Alejandro Burga, Weiguang Wang, Eyal Ben-David, Paul C. Wolf, Andrew M. Ramey, Claudio Verdugo, Karen Lyons, Patricia G. Parker, Leonid Kruglyak
A genetic signature of the evolution of loss of flight in the Galapagos cormorant
Science
02 Jun 2017: Vol. 356, Issue 6341, eaal3345 DOI: 10.1126/science.aal3345

Copyright © 2017, American Association for the Advancement of Science
Reprinted by kind permission under licence #4120951226816

The mutation turned out to be closely similar to a rare mutation in humans which causes the group of condition known as ciliopathies in which the limbs and thoracic skeleton remain small and under-developed - exactly the situation with the Galapagos flightless cormorant!

So, how does a mutation which would almost certainly be rapidly removed from the gene pool, get to spread through the gene pool in a cormorant until they all 'suffer' from this debilitating syndrome?

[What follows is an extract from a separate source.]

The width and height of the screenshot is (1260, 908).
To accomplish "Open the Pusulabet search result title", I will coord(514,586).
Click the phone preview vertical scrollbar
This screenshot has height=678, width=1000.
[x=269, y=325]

If you're not there already, it's because they live on an island in which flight served no useful purpose because there were no predators to escape from and may sometimes even have been detrimental because of the risk of being blown out to sea. In the context of the Galapagos Islands, the mutation was beneficial. The meaning of the information in the genome was, 'don't fly and survive'. In the context of just about anywhere else, and in the context of the normal habitat of humans and other mammals that also sometimes have this mutation, it means, 'be severely disabled and handicapped'.

The same information has entirely different meanings in the different environmental contexts.